# fish for 30 gallon tank



## codydemmel4 (Dec 18, 2012)

So I am going to be setting up a 30 gallon SW tank. I know I want to make it a reef tank too. But the question I am wondering is what fish can I add? I know I want 2 Ocellaris clownfish. What other fish can I add, I was thinking about a blue tang or a butterfly fish but I am afraid that I cant add these to a tank that is only 30 gallons, please let me know what other bright, easy and fish that swim around a lot would go well with ocellaris clownfish and work in a 30 gallon reef tank.


Thank you!!


----------



## Reefing Madness (Jun 26, 2011)

Nano Fish
Chromis for Sale: Blue and Green Chromis and other Reef Species
Cardinalfish
Dartfish
Pseudochromis for Sale: Splendid Dottyback Species and other Pseudochromis
Gobies for Sale: Goby Fish Species Including Shrimp Gobies
Jawfish
Saltwater Aquarium Fish for Marine Aquariums: Harlequin Bass
http://www.liveaquaria.com/product/aquarium-fish-supplies.cfm?c=15+27


----------



## codydemmel4 (Dec 18, 2012)

reefing, so would a blue tang or a butterfly not work?


----------



## Reefing Madness (Jun 26, 2011)

Nope.
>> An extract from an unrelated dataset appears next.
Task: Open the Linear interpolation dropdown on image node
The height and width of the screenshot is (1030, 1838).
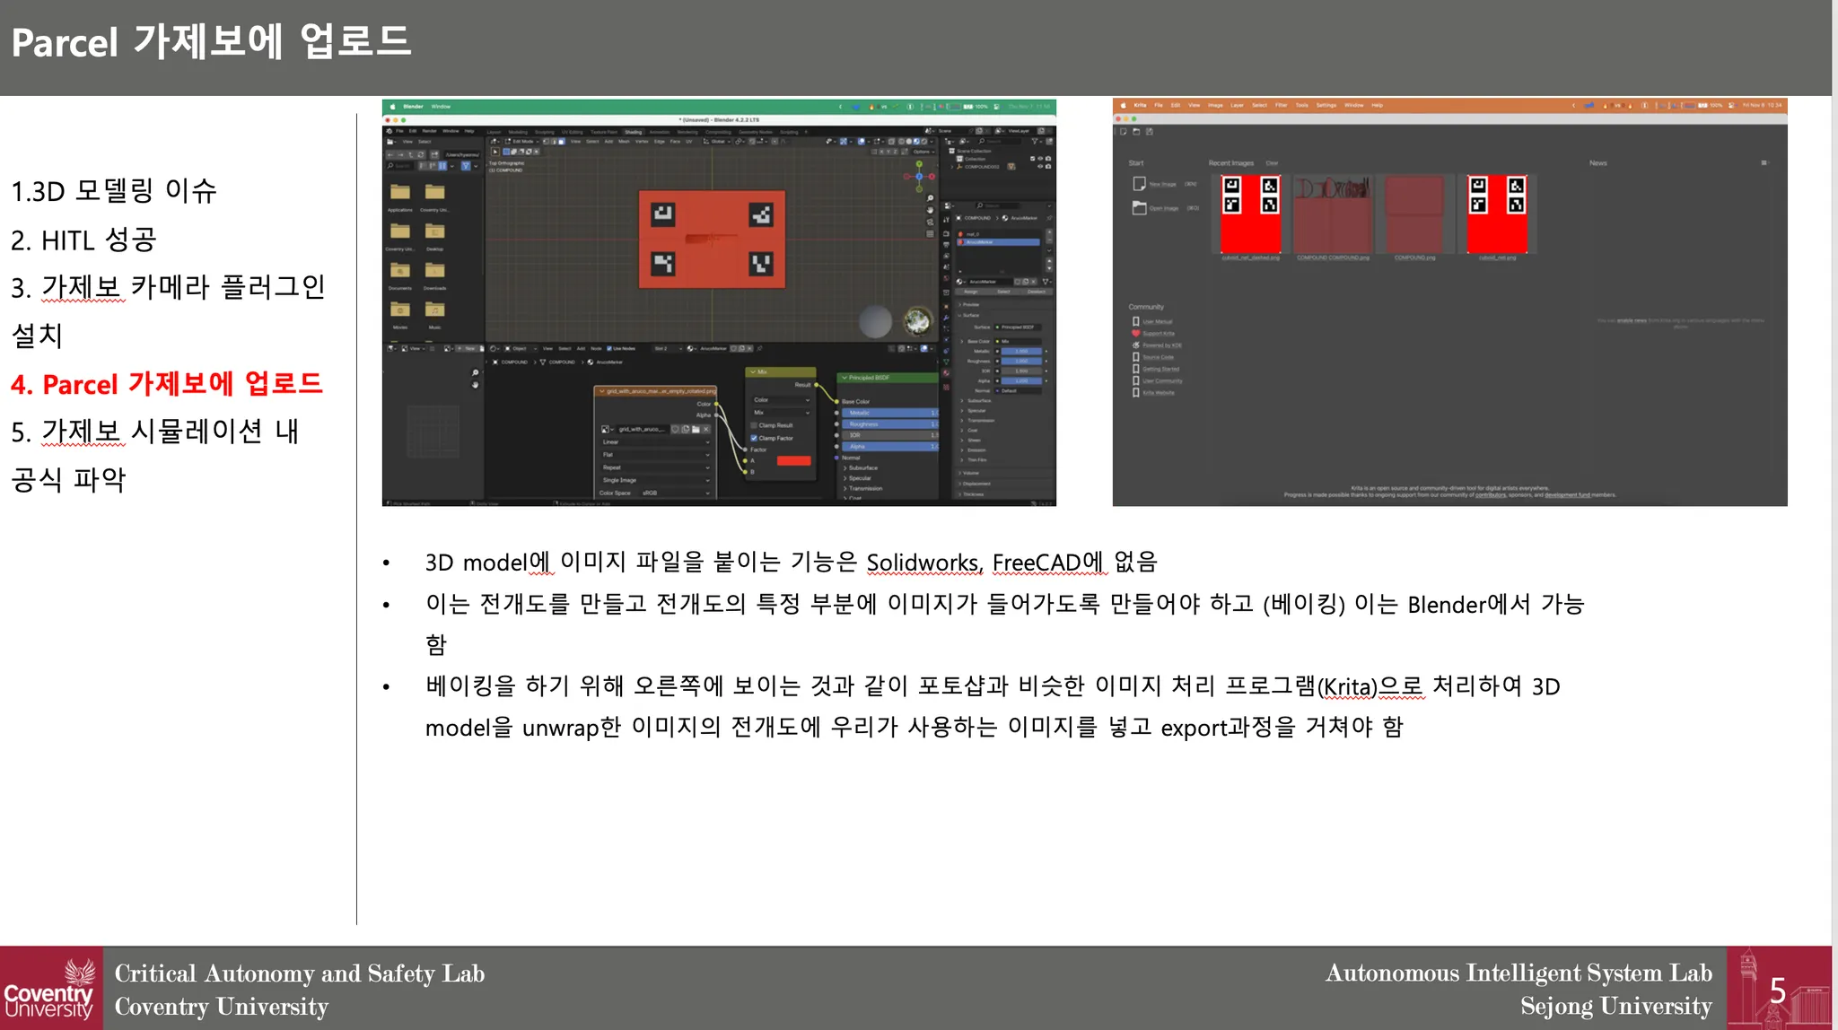Action: [x=655, y=442]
They get way to big, and are rated for 125g tanks and over.


----------



## codydemmel4 (Dec 18, 2012)

okay thank you very much!


----------



## aquakid (Jun 22, 2008)

It really depends what you're looking for and what your budget is. you could try some cardinalfish or some firefish gobies or if you want you can get a sand sifting goby or something if you want a little more character. I would stay away from larger fish because of the size of the tank


----------